Collected data
■ ■ ■ ■ ■ ■ ■
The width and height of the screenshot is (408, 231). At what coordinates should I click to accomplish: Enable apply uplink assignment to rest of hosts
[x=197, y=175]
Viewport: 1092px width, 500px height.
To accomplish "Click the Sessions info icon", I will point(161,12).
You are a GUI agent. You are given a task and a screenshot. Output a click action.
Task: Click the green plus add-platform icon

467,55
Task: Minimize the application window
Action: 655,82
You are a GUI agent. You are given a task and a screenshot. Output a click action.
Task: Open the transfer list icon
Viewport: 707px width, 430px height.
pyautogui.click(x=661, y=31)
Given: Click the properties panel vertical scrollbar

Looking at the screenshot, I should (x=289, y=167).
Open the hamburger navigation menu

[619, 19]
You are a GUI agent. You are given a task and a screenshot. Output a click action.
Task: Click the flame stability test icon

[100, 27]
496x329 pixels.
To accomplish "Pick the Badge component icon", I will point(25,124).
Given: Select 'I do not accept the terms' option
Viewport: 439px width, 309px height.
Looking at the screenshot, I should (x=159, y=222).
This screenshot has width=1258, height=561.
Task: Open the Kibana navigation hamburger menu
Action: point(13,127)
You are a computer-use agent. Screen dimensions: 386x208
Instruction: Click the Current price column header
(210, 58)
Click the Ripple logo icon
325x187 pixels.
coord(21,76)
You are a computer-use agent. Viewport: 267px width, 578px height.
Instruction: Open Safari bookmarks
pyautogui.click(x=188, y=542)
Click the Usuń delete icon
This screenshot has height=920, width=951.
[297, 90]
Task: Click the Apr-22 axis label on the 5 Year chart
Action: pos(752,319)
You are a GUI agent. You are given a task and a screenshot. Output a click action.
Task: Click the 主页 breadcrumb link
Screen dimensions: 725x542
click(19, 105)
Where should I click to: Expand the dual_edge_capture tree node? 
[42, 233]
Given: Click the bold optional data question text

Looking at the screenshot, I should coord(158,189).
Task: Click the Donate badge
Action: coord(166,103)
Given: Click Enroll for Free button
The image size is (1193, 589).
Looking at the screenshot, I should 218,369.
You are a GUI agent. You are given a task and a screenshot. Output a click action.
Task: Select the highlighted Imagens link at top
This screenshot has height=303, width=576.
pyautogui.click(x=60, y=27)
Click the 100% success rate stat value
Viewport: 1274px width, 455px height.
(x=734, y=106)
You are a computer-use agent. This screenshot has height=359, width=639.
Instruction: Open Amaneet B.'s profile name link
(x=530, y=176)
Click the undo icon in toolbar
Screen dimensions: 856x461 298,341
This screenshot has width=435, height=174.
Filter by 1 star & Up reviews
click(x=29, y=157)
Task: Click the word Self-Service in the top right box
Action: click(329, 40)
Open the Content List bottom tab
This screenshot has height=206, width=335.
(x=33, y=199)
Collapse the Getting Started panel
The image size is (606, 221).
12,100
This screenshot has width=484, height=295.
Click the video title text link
■ ■ ■ ■ ■ ■ ■
YOUR INSTRUCTIONS →
Could you write out all of the entries precisely as they stand?

ANSWER FOR THIS EXERCISE →
The width and height of the screenshot is (408, 231). At what coordinates should I click to accomplish: Enable apply uplink assignment to rest of hosts
[x=197, y=175]
Viewport: 1092px width, 500px height.
To accomplish "Click the Sessions info icon", I will point(161,12).
You are a GUI agent. You are given a task and a screenshot. Output a click action.
Task: Click the green plus add-platform icon

467,55
Task: Minimize the application window
Action: 655,82
You are a GUI agent. You are given a task and a screenshot. Output a click action.
Task: Open the transfer list icon
Viewport: 707px width, 430px height.
pyautogui.click(x=661, y=31)
Given: Click the properties panel vertical scrollbar

Looking at the screenshot, I should (x=289, y=167).
Open the hamburger navigation menu

[619, 19]
You are a GUI agent. You are given a task and a screenshot. Output a click action.
Task: Click the flame stability test icon

[100, 27]
496x329 pixels.
To accomplish "Pick the Badge component icon", I will point(25,124).
Given: Select 'I do not accept the terms' option
Viewport: 439px width, 309px height.
Looking at the screenshot, I should (x=159, y=222).
This screenshot has width=1258, height=561.
Task: Open the Kibana navigation hamburger menu
Action: point(13,127)
You are a computer-use agent. Screen dimensions: 386x208
Instruction: Click the Current price column header
(210, 58)
Click the Ripple logo icon
325x187 pixels.
coord(21,76)
You are a computer-use agent. Viewport: 267px width, 578px height.
Instruction: Open Safari bookmarks
pyautogui.click(x=188, y=542)
Click the Usuń delete icon
This screenshot has height=920, width=951.
[297, 90]
Task: Click the Apr-22 axis label on the 5 Year chart
Action: pos(752,319)
You are a GUI agent. You are given a task and a screenshot. Output a click action.
Task: Click the 主页 breadcrumb link
Screen dimensions: 725x542
click(19, 105)
Where should I click to: Expand the dual_edge_capture tree node? 
[42, 233]
Given: Click the bold optional data question text

Looking at the screenshot, I should coord(158,189).
Task: Click the Donate badge
Action: coord(166,103)
Given: Click Enroll for Free button
The image size is (1193, 589).
Looking at the screenshot, I should 218,369.
You are a GUI agent. You are given a task and a screenshot. Output a click action.
Task: Select the highlighted Imagens link at top
This screenshot has height=303, width=576.
pyautogui.click(x=60, y=27)
Click the 100% success rate stat value
Viewport: 1274px width, 455px height.
(x=734, y=106)
You are a computer-use agent. This screenshot has height=359, width=639.
Instruction: Open Amaneet B.'s profile name link
(x=530, y=176)
Click the undo icon in toolbar
Screen dimensions: 856x461 298,341
This screenshot has width=435, height=174.
Filter by 1 star & Up reviews
click(x=29, y=157)
Task: Click the word Self-Service in the top right box
Action: click(329, 40)
Open the Content List bottom tab
This screenshot has height=206, width=335.
(x=33, y=199)
Collapse the Getting Started panel
The image size is (606, 221).
12,100
This screenshot has width=484, height=295.
Click the video title text link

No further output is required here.